» STUDY QUESTIONS:
1 > List every place name in the Taliban article, leaving out the abbreviation "U.S."
2 > Please write out the part of the Taliban article starting with "They are also" and going on through "told IPS Tuesday.".

» EXERCISE PASSAGE:
────────
Taliban Regaining Influence, Report Warns

by Jim Lobe

LONDON - The Taliban are beginning to regain influence in the south of Afghanistan, according to an independent group actively engaged in local work in the region.

They are also increasingly confronting government and coalition troops inside Afghanistan, says the report by The Senlis Council, which is working closely with people, particularly farmers, across the country.

"What we are witnessing for the past few months is a rise in the level of the attacks of the insurgents and the Taliban and a sophistication in the terror techniques used," Emmanuel Reinert, executive director of The Senlis Council told IPS Tuesday.

"What our latest report shows is that the perception of the local people has changed too," Reinert said. "And they now see the Taliban as acceptable. So actually the Taliban are about to win the battle for the hearts and minds of the local population."

And the Taliban are now better organized, he said. "We're talking about attacks being conducted every day. We're talking about a rise in suicide bombings, from five in 2004 to 21 in just the first semester of 2006. We're talking of a sophistication of terror techniques used, for example in the explosive devices used. So there is definitely a change in the way the insurgents are organizing their operations."

The Taliban could be gaining in strength with support from the Pakistan side across the border, Reinert said.

"What is sure is that the Taliban and other groups are regrouping on the borders, in Pakistan where they find safe haven and where they can organize attacks on the Kabul government forces in Helmand and Kandahar."

In this situation British troops being sent into the south of Afghanistan to replace U.S. troops in Helmand district have a tough task ahead of them, Reinert told media representatives earlier. "According to our report, about 80 percent of the population in Helmand supports the Taliban. The British troops will need to regain control, and for this they will need a different approach. That approach will have to be to listen to people and their needs."
────────
» DATASET CONTENT:
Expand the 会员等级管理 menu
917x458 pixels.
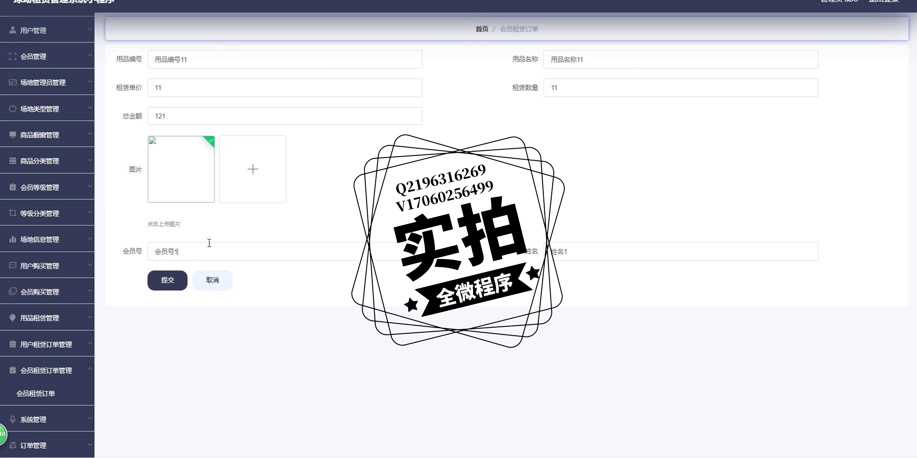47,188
────────
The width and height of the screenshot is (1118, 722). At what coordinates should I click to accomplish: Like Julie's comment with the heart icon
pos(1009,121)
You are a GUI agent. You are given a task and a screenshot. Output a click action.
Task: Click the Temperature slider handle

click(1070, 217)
────────
» ANSWER SET:
1 >
London
Afghanistan
Pakistan
Kabul
Helmand
Kandahar

2 >
They are also increasingly confronting government and coalition troops inside Afghanistan, says the report by The Senlis Council, which is working closely with people, particularly farmers, across the country.

"What we are witnessing for the past few months is a rise in the level of the attacks of the insurgents and the Taliban and a sophistication in the terror techniques used," Emmanuel Reinert, executive director of The Senlis Council told IPS Tuesday.